高校 Global Leadership Program 2025 アブダビ研修を実施しました

2026.1.27

 1月10日から16日にかけて、「立守 Global Leadership Program 2025 アブダビ研修」を実施し、本校高校生9名をアラブ首長国連邦(UAE)へ派遣しました。

 本校のGlobal Leadership Programは、現代社会が抱えるさまざまな社会課題をテーマに、現地での体験や対話を通して学び、解決策を模索しながら、これからの世界と自らの生き方を考えることを目的としたプログラムです。

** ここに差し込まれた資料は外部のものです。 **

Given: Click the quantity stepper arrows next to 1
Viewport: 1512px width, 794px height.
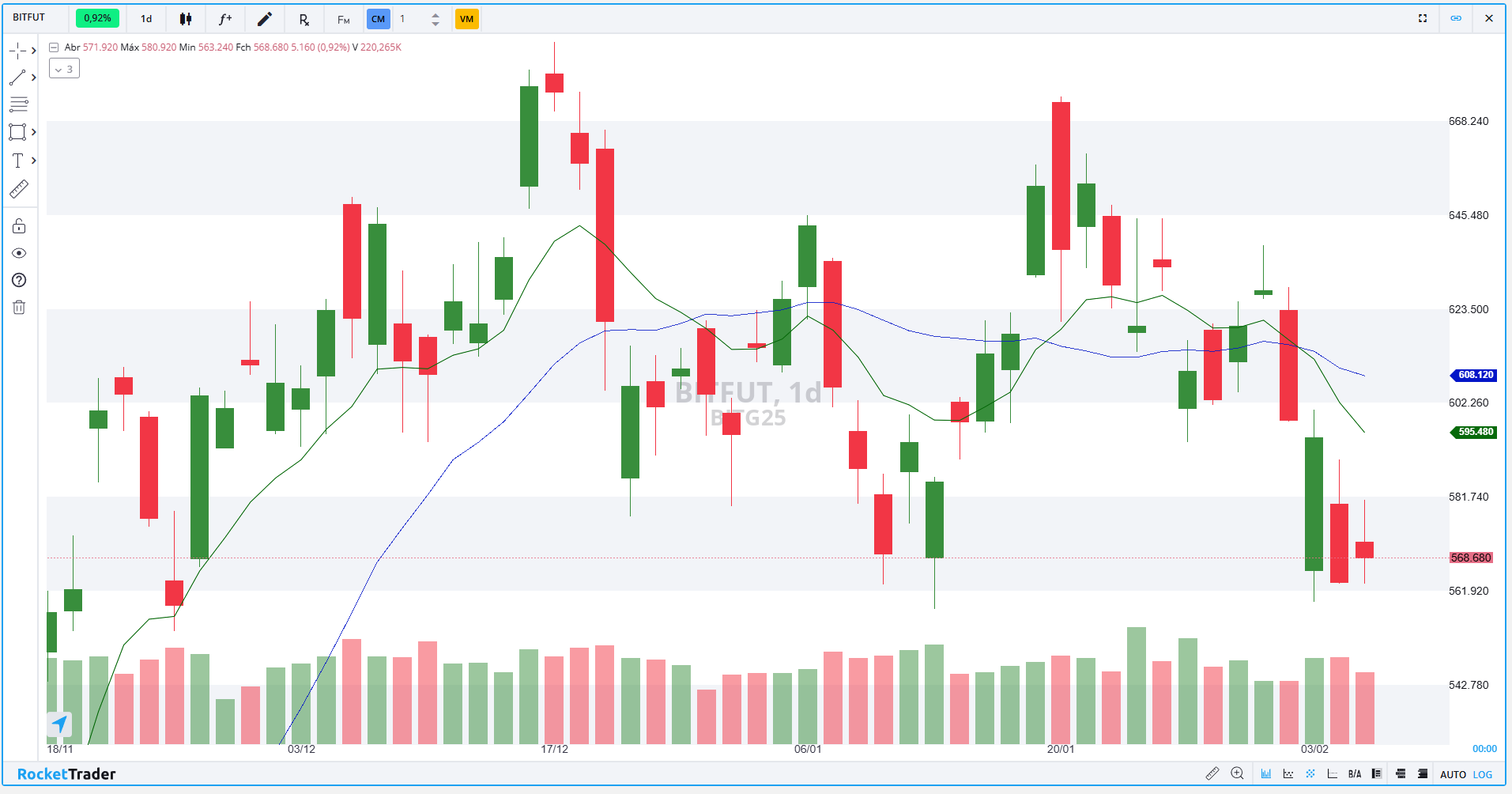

毎年行き先を変えて実施しており、今年度は、2019年度より交流を継続しているアブダビの王立科学技術系高等学校 Applied Technology Schools(ATS)を訪問しました。今回は、これまでにバディとして交流経験のある生徒が参加し、現地の生徒たちとの再会を大きな柱とした研修となりました。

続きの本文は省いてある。